Presunto innocente, cronaca del caso Perruzza - Capitolo 68
Un saggio di Angelo De Nicola
68. I LEGALI INSISTONO: TRE ASSI PER LA REVISIONE
28. 1. 1994
«Un’altra battaglia è persa, ma non ci arrendiamo». Spiazzati dalla mossa a sorpresa del Pm Montinaro e paradossalmente insoddisfatti per l’assoluzione, gli avvocati di Michele Perruzza hanno preannunciato che quanto prima tenteranno ugualmente la strada della revisione del processo principale.

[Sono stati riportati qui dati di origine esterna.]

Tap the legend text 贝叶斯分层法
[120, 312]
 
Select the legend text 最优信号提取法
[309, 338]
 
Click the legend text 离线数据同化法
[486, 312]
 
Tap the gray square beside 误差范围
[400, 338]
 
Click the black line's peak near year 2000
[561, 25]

Uno strumento «eccezionale ma non impossibile» per tentare il quale, cioè per chiedere alla Corte d’Appello di potere rifare il processo, occorrono «elementi nuovi».

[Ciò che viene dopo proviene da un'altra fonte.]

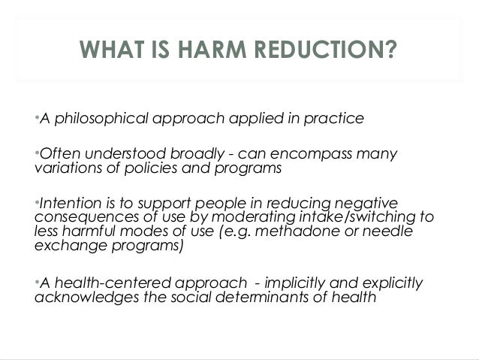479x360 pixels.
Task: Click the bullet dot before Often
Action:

Tre le “novità” già preannunciate, ieri pomeriggio, nel corso di una conferenza stampa, dalla difesa.
Primo: esiste una ripresa televisiva, realizzata nello stesso giorno del delitto (23 agosto, ma del '92) che smentisce le dichiarazioni che il figlio di Perruzza fornì alla Corte d’Assise d’Appello e che sono poi risultate il pilastro delle motivazioni della condanna all’ergastolo.
Il ragazzo, fornendo l’ennesima nuova versione, raccontò d’aver visto il padre assassinare Cristina dal tetto di un capanno tra le 20,30 e le 21. La ripresa dimostra che a quell’ora (fin dalle 20,30) è buio e dal capanno non si vede nulla.
Secondo: la famosa audiocassetta fantasma. Ossia quella (o quelle?) registrata dagli inquirenti in cui vi sarebbe impressa l’autoaccusa di Mauro e le successive accuse al padre. «Una metamorfosi che vogliamo capire anche dalla registrazione- ha detto l’avvocato Cecchini-. E quel nastro esiste».
La difesa, nel processo di secondo grado, presentò addirittura una denuncia per sapere dove fosse finito il nastro. L’inchiesta sul caso è stata archiviata. L’allora commissario di Avezzano, Giuseppe Bartoli, secondo quanto ha rivelato ieri Cecchini, interrogato dal magistrato, ha detto che poiché il nastro non serviva lo riutilizzò.
A sorpresa, Cecchini ha tirato fuori la fotocopia di un documento in cui risulterebbe che di cassette ne esistono addirittura tre: l’ispettore Di Giamberardino scrive a Bartoli per consegnargli tre cassette che diventerebbero, quindi, atti ufficiali non sopprimibili.
Terzo: esami del Dna. L’avvocato De Vita ha spiegato che, con l’avanzamento delle tecniche, oggi sarebbe possibile individuare, attraverso l’esame del Dna sui liquidi organici presenti, a chi appartenevano gli slip sui quali venne trovato il sangue della piccola Cristina. «Perché non s’è fatto prima?» avrebbe chiesto Perruzza ai suoi legali.